Step 1 : Write down the coefficients of the dividend into division table. Put the zero from $ x + 11 = 0 $ ( $ x = \color{blue}{ -11 } $ ) at the left.
$$ \begin{array}{c|rrrrr}\color{blue}{-11}&2&-4&0&20&-100\\& & & & & \\ \hline &&&&& \end{array} $$Step 1 : Bring down the leading coefficient to the bottom row.
$$ \begin{array}{c|rrrrr}-11&\color{orangered}{ 2 }&-4&0&20&-100\\& & & & & \\ \hline &\color{orangered}{2}&&&& \end{array} $$Step 2 : Multiply by the number on the left, and carry the result into the next column: $ \color{blue}{ -11 } \cdot \color{blue}{ 2 } = \color{blue}{ -22 } $.
$$ \begin{array}{c|rrrrr}\color{blue}{-11}&2&-4&0&20&-100\\& & \color{blue}{-22} & & & \\ \hline &\color{blue}{2}&&&& \end{array} $$Step 3 : Add down last column: $ \color{orangered}{ -4 } + \color{orangered}{ \left( -22 \right) } = \color{orangered}{ -26 } $
$$ \begin{array}{c|rrrrr}-11&2&\color{orangered}{ -4 }&0&20&-100\\& & \color{orangered}{-22} & & & \\ \hline &2&\color{orangered}{-26}&&& \end{array} $$Step 4 : Multiply by the number on the left, and carry the result into the next column: $ \color{blue}{ -11 } \cdot \color{blue}{ \left( -26 \right) } = \color{blue}{ 286 } $.
$$ \begin{array}{c|rrrrr}\color{blue}{-11}&2&-4&0&20&-100\\& & -22& \color{blue}{286} & & \\ \hline &2&\color{blue}{-26}&&& \end{array} $$Step 5 : Add down last column: $ \color{orangered}{ 0 } + \color{orangered}{ 286 } = \color{orangered}{ 286 } $
$$ \begin{array}{c|rrrrr}-11&2&-4&\color{orangered}{ 0 }&20&-100\\& & -22& \color{orangered}{286} & & \\ \hline &2&-26&\color{orangered}{286}&& \end{array} $$Step 6 : Multiply by the number on the left, and carry the result into the next column: $ \color{blue}{ -11 } \cdot \color{blue}{ 286 } = \color{blue}{ -3146 } $.
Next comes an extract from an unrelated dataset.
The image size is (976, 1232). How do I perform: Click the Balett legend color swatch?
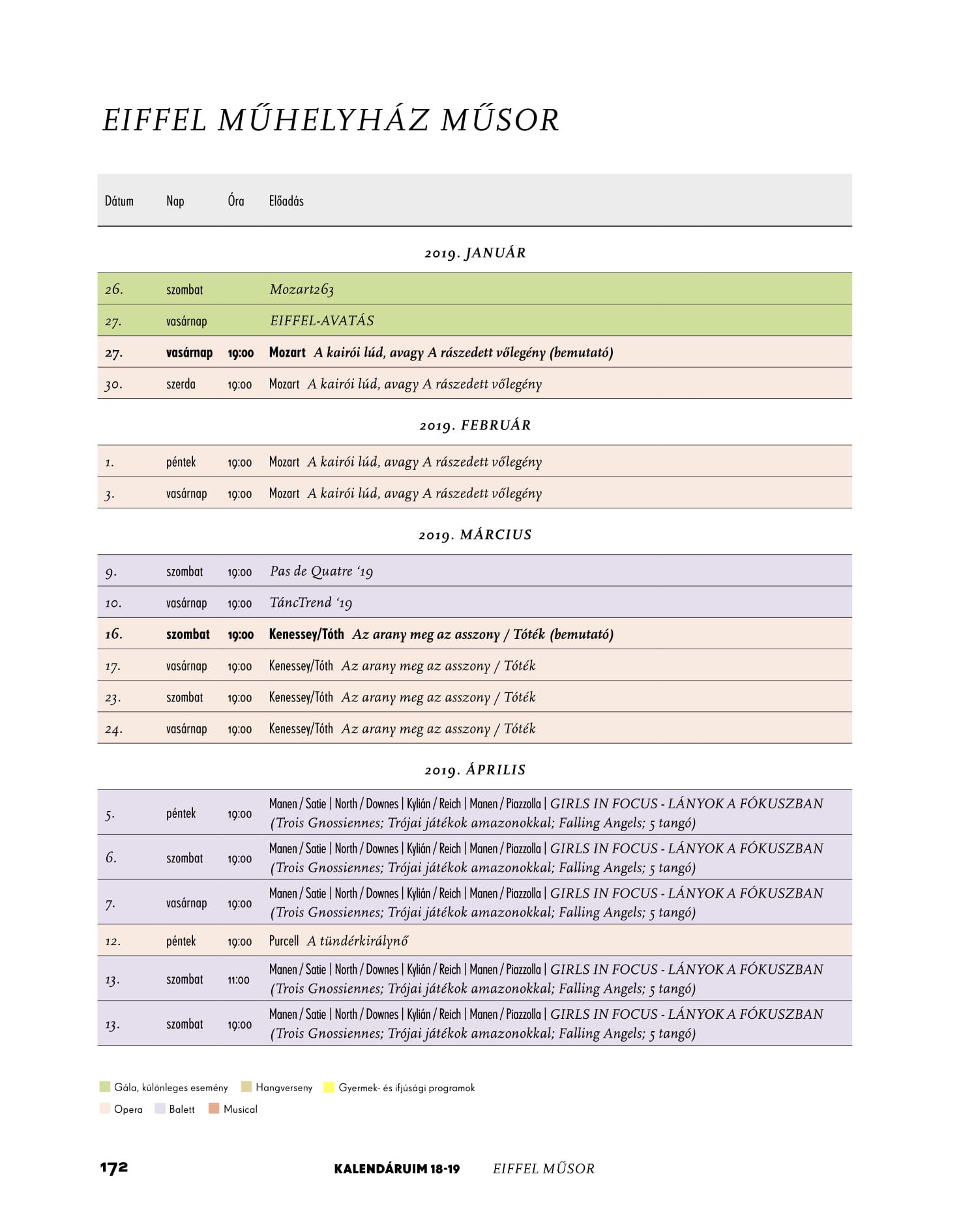(x=160, y=1108)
$$ \begin{array}{c|rrrrr}\color{blue}{-11}&2&-4&0&20&-100\\& & -22& 286& \color{blue}{-3146} & \\ \hline &2&-26&\color{blue}{286}&& \end{array} $$Step 7 : Add down last column: $ \color{orangered}{ 20 } + \color{orangered}{ \left( -3146 \right) } = \color{orangered}{ -3126 } $
$$ \begin{array}{c|rrrrr}-11&2&-4&0&\color{orangered}{ 20 }&-100\\& & -22& 286& \color{orangered}{-3146} & \\ \hline &2&-26&286&\color{orangered}{-3126}& \end{array} $$Step 8 : Multiply by the number on the left, and carry the result into the next column: $ \color{blue}{ -11 } \cdot \color{blue}{ \left( -3126 \right) } = \color{blue}{ 34386 } $.
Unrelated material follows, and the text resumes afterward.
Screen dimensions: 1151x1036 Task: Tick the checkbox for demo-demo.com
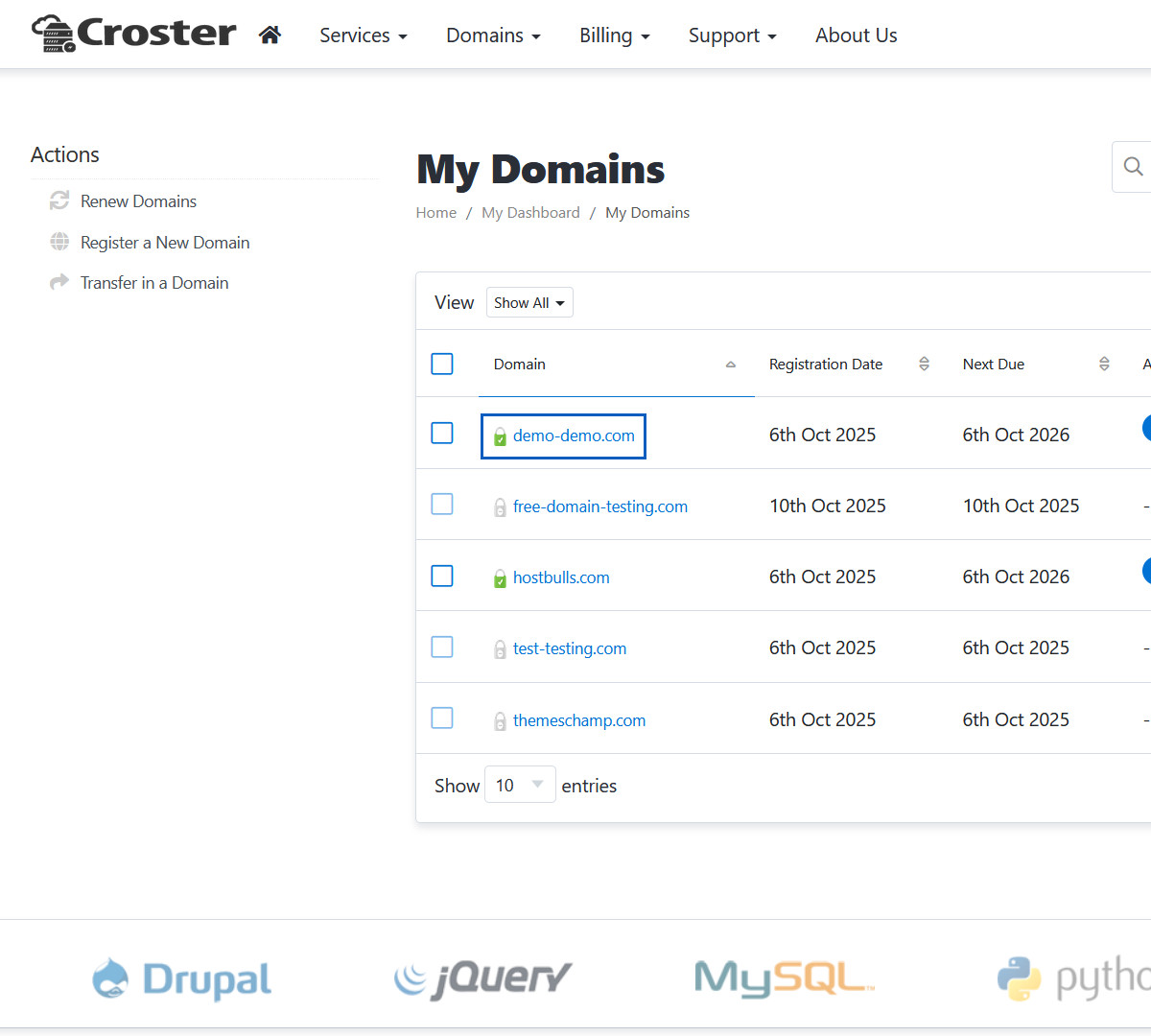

$$ \begin{array}{c|rrrrr}\color{blue}{-11}&2&-4&0&20&-100\\& & -22& 286& -3146& \color{blue}{34386} \\ \hline &2&-26&286&\color{blue}{-3126}& \end{array} $$Step 9 : Add down last column: $ \color{orangered}{ -100 } + \color{orangered}{ 34386 } = \color{orangered}{ 34286 } $
$$ \begin{array}{c|rrrrr}-11&2&-4&0&20&\color{orangered}{ -100 }\\& & -22& 286& -3146& \color{orangered}{34386} \\ \hline &\color{blue}{2}&\color{blue}{-26}&\color{blue}{286}&\color{blue}{-3126}&\color{orangered}{34286} \end{array} $$Remainder is the last entry in the bottom row $ \left(\color{red}{ 34286 }\right) $.